- CCM disease, which occurs in one in 100 people, causes stroke and seizures
- Tests on mice showed certain gut bacteria triggered the formation of clusters that cause these seizures
- Looking at human models it seems the same is true for people
Gut bacteria could be the cause of a crippling hard-to-treat brain disease, a new study suggests.
Cerebral cavernous malformations (CCMs) are clusters of dilated, thin-walled blood vessels in the brain that can cause stroke and seizures.
According to new research published today, bacteria in the gut microbiome drive the formation of these clusters.
Currently there is not drug available to treat CCM. The only treatment option is surgical removal.
The study on cerebral cavernous malformations by researchers the University of Pennsylvania is part of a growing swell of research showing links between the gut and the brain (file image)
The study by researchers from the Perelman School of Medicine at the University of Pennsylvania is part of a growing swell of research showing links between the gut and the brain.
CCM disease, which occurs in about one in 100 to 200 people, can present in two forms.
One is sporadic, accounting for 80 percent of cases, and is most frequent in older individuals. The remaining 20 percent are familial, inherited cases.
In 2016, Dr Mark Kahn, a professor of Cardiovascular Medicine, discovered the molecular mechanism in cells that underlies CCM formation.

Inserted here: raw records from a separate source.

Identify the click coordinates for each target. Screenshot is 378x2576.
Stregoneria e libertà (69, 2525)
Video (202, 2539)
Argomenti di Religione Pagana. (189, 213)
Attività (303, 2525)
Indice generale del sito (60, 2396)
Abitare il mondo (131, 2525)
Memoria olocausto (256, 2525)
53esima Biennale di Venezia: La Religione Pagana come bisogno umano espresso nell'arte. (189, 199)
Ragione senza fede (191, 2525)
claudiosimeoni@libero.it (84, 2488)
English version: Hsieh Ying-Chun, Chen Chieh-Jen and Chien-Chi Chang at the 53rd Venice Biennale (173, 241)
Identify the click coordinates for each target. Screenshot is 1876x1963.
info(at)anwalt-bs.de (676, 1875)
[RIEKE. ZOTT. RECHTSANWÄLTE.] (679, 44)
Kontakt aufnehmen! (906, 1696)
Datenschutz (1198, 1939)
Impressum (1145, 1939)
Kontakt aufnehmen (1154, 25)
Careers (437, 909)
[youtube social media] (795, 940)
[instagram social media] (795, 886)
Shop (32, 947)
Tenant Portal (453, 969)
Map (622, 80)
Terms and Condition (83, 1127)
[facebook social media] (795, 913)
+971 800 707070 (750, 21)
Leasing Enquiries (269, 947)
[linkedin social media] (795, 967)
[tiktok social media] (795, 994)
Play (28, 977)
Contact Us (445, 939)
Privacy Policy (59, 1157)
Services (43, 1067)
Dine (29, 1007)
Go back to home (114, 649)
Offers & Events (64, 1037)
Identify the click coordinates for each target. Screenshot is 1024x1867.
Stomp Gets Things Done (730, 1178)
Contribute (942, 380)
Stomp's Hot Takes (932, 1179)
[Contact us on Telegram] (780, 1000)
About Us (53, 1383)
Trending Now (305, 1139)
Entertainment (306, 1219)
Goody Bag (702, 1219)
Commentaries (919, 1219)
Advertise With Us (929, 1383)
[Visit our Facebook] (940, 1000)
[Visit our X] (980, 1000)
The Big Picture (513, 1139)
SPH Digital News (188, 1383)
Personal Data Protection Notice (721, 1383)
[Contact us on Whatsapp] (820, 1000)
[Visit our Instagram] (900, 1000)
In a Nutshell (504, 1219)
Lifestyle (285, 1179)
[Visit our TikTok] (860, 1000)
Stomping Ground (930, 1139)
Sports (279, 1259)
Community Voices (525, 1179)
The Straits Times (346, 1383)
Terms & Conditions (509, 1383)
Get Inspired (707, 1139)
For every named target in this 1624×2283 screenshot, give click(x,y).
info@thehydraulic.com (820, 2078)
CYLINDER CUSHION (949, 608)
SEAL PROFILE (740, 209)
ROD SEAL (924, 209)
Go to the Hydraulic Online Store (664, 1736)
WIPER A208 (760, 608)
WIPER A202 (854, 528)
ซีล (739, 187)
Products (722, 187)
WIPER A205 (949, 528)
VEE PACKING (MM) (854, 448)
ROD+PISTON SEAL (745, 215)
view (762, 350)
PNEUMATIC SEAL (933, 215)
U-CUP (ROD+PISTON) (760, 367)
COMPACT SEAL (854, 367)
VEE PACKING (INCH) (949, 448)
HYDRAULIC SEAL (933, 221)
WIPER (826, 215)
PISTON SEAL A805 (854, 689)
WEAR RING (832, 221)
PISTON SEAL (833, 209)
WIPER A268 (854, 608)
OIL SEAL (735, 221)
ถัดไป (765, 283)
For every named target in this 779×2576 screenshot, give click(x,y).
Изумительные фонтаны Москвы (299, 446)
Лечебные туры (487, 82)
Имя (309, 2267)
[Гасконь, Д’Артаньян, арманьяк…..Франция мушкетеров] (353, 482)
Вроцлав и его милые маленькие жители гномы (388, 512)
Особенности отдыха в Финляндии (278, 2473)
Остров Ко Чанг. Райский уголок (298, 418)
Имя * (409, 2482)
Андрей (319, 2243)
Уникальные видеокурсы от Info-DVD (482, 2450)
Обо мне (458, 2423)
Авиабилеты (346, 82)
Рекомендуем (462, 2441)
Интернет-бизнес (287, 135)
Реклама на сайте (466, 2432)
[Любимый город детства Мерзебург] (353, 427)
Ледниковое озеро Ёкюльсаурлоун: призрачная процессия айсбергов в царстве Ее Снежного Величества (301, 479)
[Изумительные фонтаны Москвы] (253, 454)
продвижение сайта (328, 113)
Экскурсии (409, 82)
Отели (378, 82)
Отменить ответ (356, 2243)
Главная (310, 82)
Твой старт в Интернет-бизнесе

In the current study on mice, the team discovered that this molecular pathway is activated by TLR4, a receptor for certain bacteria.
Activation of this receptor vastly accelerated CCM formation, they found.
Conversely, if the scientists blocked this receptor using drugs, they prevented CCMs from forming.
Crucially, TLR4 primarily responds to bacteria in the gut.
Dr Alan Tang, a student in the Kahn lab, proposed that bacteria from the animal’s gut microbiome may drive CCM formation.
To test this theory, he examined CCM formation in mice that were housed under germ-free conditions or treated with antibiotics to reduce the number of bacteria living in the gut.
In both cases, CCM formation was dramatically reduced, demonstrating a key role for bacteria in the pathology of CCM disease.
They then looked at data on human CCM patients.
‘Some of these patients experience severe stroke by the age of two and others have no symptoms over their lifetime,’ Kahn said. ‘What makes the disease outcome so variable?’
They discovered that people with more TLR4 receptors tended to have a higher numbers of CCM lesions, suggesting that the issue identified in mice is also present in humans.
These studies identify an unexpected, direct link between the microbiome and a common cerebrovascular disease.
‘This suggests that treatments designed to block TLR4 signaling or alter the microbiome may be used to treat this disease,’ Dr Kahn said.